[EXERCISE MATERIALS — start]
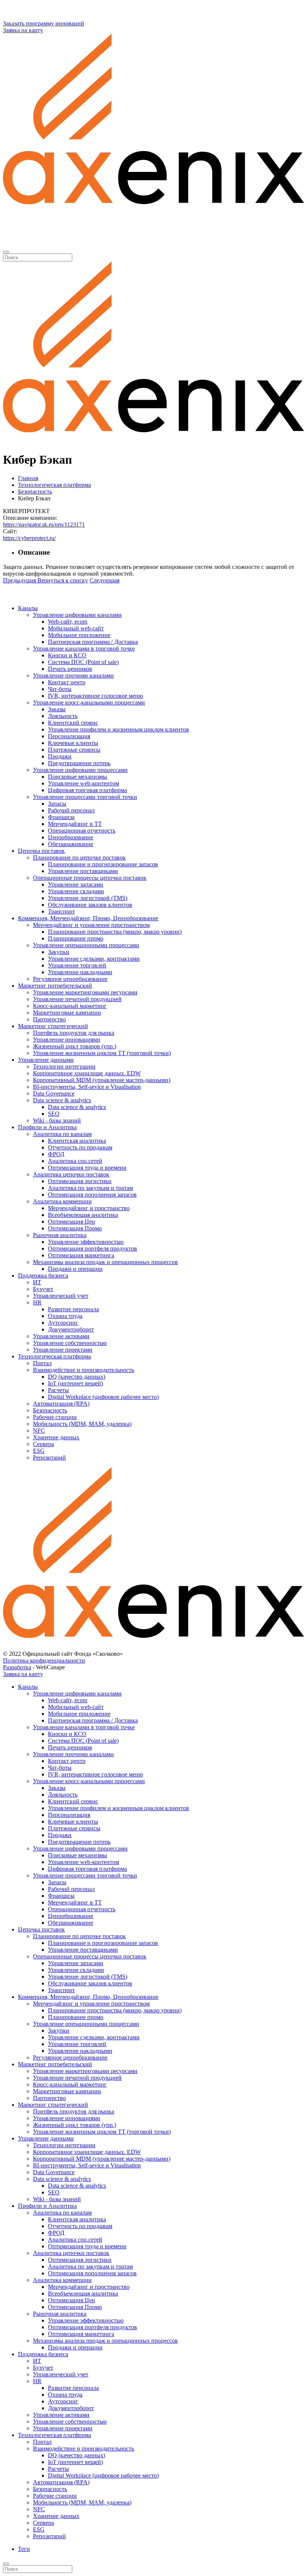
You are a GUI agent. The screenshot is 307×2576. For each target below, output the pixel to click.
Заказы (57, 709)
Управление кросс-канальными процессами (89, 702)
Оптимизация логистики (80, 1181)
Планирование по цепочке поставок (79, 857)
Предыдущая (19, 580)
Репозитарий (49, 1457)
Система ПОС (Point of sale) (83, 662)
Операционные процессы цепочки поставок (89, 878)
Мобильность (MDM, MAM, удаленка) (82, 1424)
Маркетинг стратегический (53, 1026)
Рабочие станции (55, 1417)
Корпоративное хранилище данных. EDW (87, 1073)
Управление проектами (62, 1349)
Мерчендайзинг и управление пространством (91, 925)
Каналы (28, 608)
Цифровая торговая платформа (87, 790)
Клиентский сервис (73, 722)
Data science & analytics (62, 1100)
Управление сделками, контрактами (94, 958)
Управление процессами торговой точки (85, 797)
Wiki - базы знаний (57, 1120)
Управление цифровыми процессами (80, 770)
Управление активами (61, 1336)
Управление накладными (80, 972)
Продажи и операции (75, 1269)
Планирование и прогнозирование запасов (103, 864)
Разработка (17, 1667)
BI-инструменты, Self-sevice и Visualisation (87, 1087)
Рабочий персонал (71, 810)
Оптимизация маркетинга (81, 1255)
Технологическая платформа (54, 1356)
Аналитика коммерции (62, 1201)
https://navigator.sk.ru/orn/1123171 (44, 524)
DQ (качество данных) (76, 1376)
[EXERCISE MATERIALS — finish]
[EXERCISE MATERIALS — start]
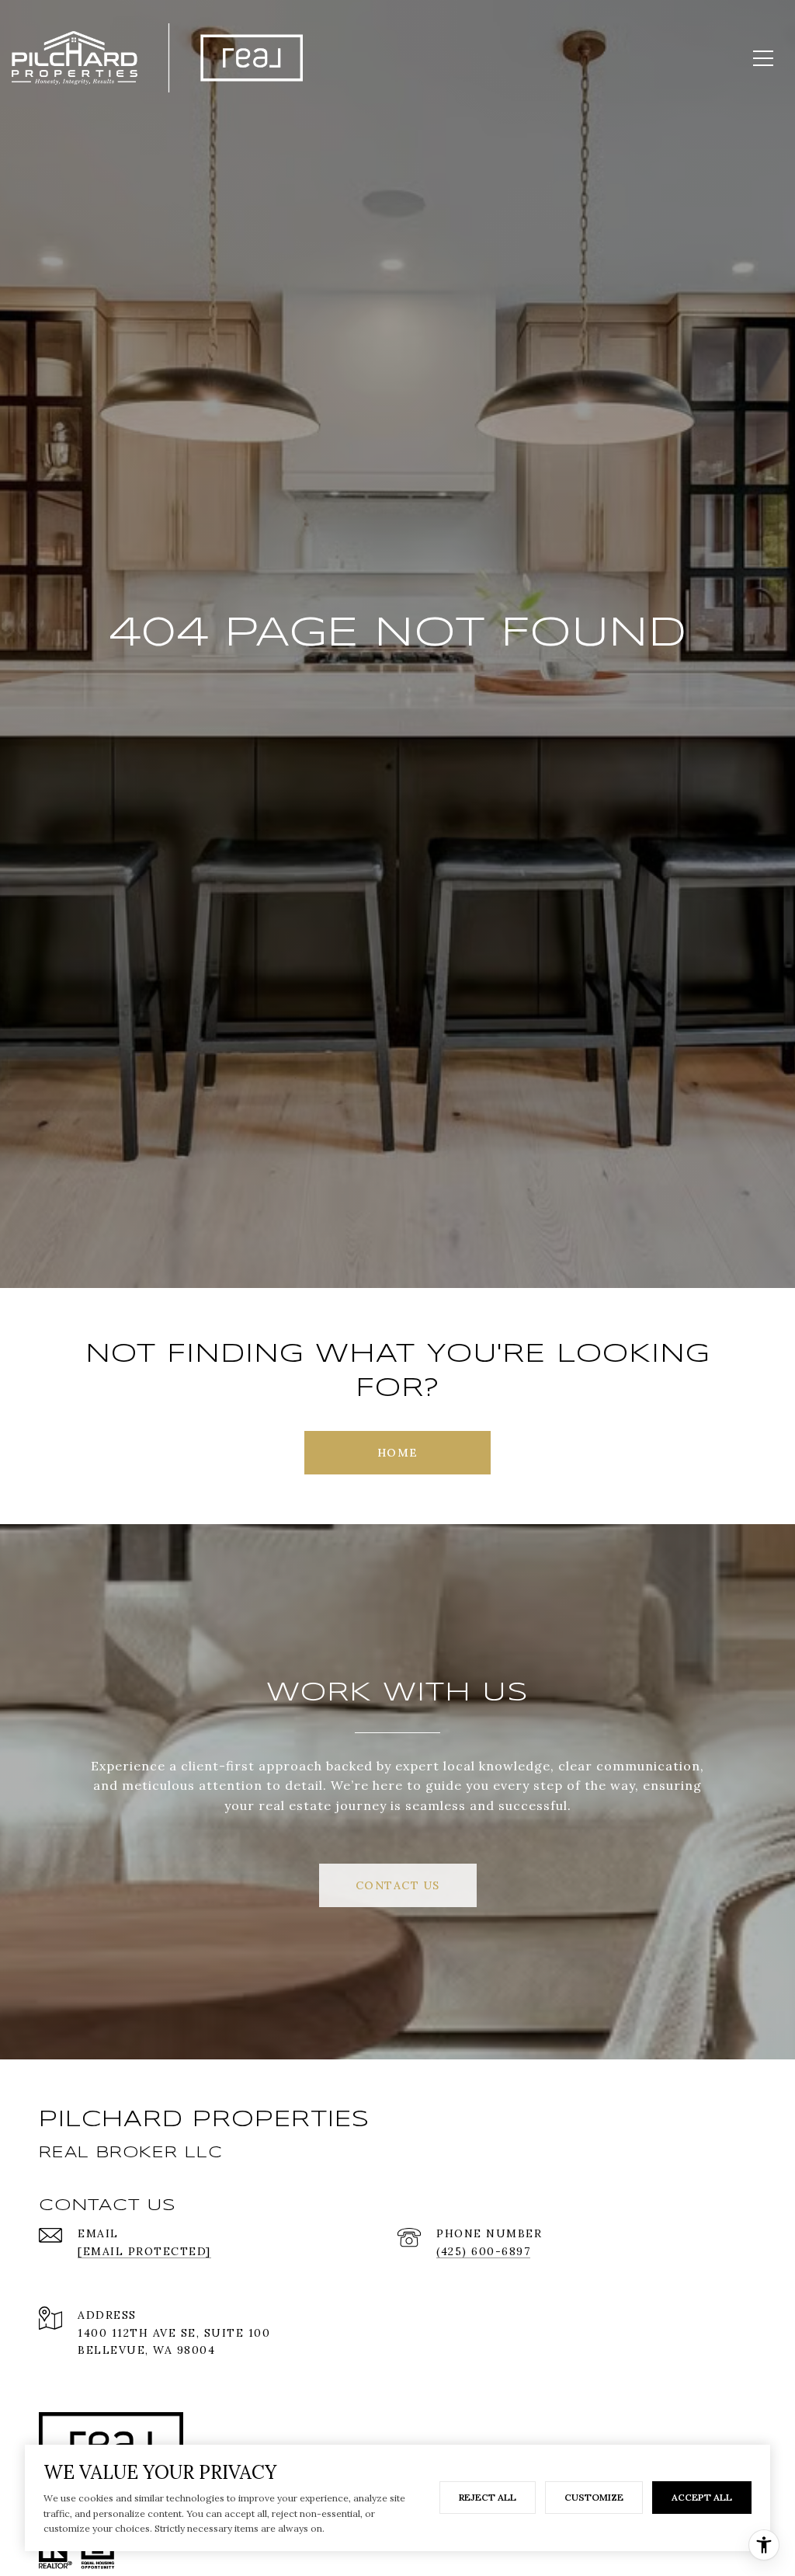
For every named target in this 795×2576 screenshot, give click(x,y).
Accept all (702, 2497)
[EXERCISE MATERIALS — finish]
### WHAT IS EXPECTED
Starting with the line with "You are a GUI" above and going on through the line with "Цифровая торговая платформа (87, 790)", transcribe every line exactly, both ends included, and add nothing.

### RESULT FOR THIS EXERCISE
You are a GUI agent. The screenshot is 307×2576. For each target below, output the pixel to click.
Заказы (57, 709)
Управление кросс-канальными процессами (89, 702)
Оптимизация логистики (80, 1181)
Планирование по цепочке поставок (79, 857)
Предыдущая (19, 580)
Репозитарий (49, 1457)
Система ПОС (Point of sale) (83, 662)
Операционные процессы цепочки поставок (89, 878)
Мобильность (MDM, MAM, удаленка) (82, 1424)
Маркетинг стратегический (53, 1026)
Рабочие станции (55, 1417)
Корпоративное хранилище данных. EDW (87, 1073)
Управление проектами (62, 1349)
Мерчендайзинг и управление пространством (91, 925)
Каналы (28, 608)
Цифровая торговая платформа (87, 790)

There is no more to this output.